TAREAS »
[A] Responde estas preguntas sobre el texto sobre el turismo, cada una en su propio renglón:
(i) ¿Qué aeropuerto se menciona al inicio?
(ii) ¿Dónde es más visible la vertiente negativa del turismo?
(iii) ¿Qué sombreros venden los comercios a los que acude el viajero?
[B] Reescribe el pasaje del texto sobre el turismo que comienza en "Turistas en el" y termina en "residentes. Como aquí.", y sustituye "riqueza" por "prosperidad".
[C] Por favor, redacta la continuación del texto sobre el turismo a partir de su última oración.

----- FRAGMENTO -----

Turistas en el aeropuerto de Ibiza. | Marcelo Sastre

Yo soy defensor del turismo. Entre sus ventajas, proporciona riqueza donde no hay posibilidades de competir con las regiones industrializadas y pone en contacto culturas, lo cual únicamente puede ser enriquecedor. Sin embargo, hay que reconocer su vertiente negativa, más visible allí donde los visitantes desbordan a los residentes. Como aquí.

Este impacto es inevitablemente tangible en Taormina, Salzburgo, Brujas, Santiago, Kyoto, Valldemossa, Carcasona, Málaga, Venecia y mil lugares más. Son enclaves desnaturalizados por el turismo: en ellos no queda un comercio auténtico; pocos residentes de verdad, extraviados ante las costumbres importadas. El viajero acude a comercios que venden sombreros mexicanos made in China; a bares con croissants de los Champs Élysées; a restaurantes con una carta de hamburguesas salpicada con algún toque local; viaja en burros, rickshaws y buses de dos pisos descapotados, tan importados como los propios turistas; entra a museos que exhiben una cosa atractiva, a modo de gancho, acompañada de insulsas herramientas de marketing; pasea por calles llenas de marcas conocidas en el mundo pero ajenas al lugar; se lleva ‘toblerones’ típicos comprados en el aeropuerto, tras visitar ciudades vendidas a las franquicias que, al final, ofrecen lo mismo que en el resto del mundo, tras un decorado de cartón piedra que es lo único que varía. Como si todo fuera el Pueblo Español.

----- MATERIAL PROPORCIONADO -----

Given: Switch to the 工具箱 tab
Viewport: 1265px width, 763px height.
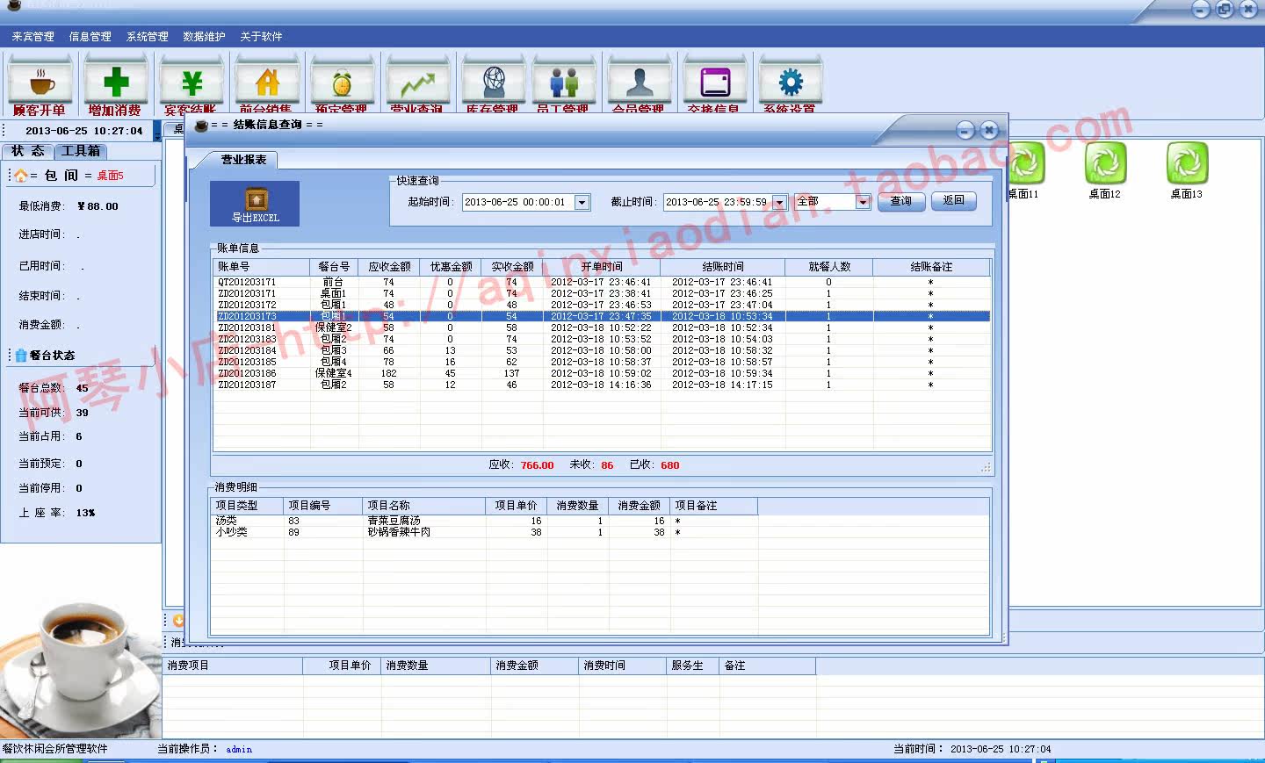Looking at the screenshot, I should point(81,151).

-----

RESPUESTAS »
[A]
(i) El de Ibiza.
(ii) Allí donde los visitantes desbordan a los residentes.
(iii) Sombreros mexicanos made in China.

[B]
Turistas en el aeropuerto de Ibiza. | Marcelo Sastre

Yo soy defensor del turismo. Entre sus ventajas, proporciona prosperidad donde no hay posibilidades de competir con las regiones industrializadas y pone en contacto culturas, lo cual únicamente puede ser enriquecedor. Sin embargo, hay que reconocer su vertiente negativa, más visible allí donde los visitantes desbordan a los residentes. Como aquí.

[C]
Me alojé en el centro de Carcasona y de Santiago y por la noche comprobé que allí no vive nadie, que los residentes se marcharon. Como en Venecia, donde apenas quedan cincuenta mil personas que atienden los bares, restaurantes y hoteles, trabajando para las mismas multinacionales de cualquier otro destino. Un taxista de Sevilla, muy observador, me decía que el éxito turístico consiste en que la churrería de toda la vida cierre para dar paso a Starbucks.

Ver las caravanas de motos triciclos por la Serra de Tramuntana con alemanes disfrazados para cruzar los desiertos de Arizona en Harley Davidson, o a ingleses con collares hawaianos por las calles de Alcúdia es totalmente absurdo. ¿Valía la pena todo esto para que alguien regrese a su país contando lo que ha visto en Magaluf o en la famosa calle del Jamón? ¿Eso era Mallorca?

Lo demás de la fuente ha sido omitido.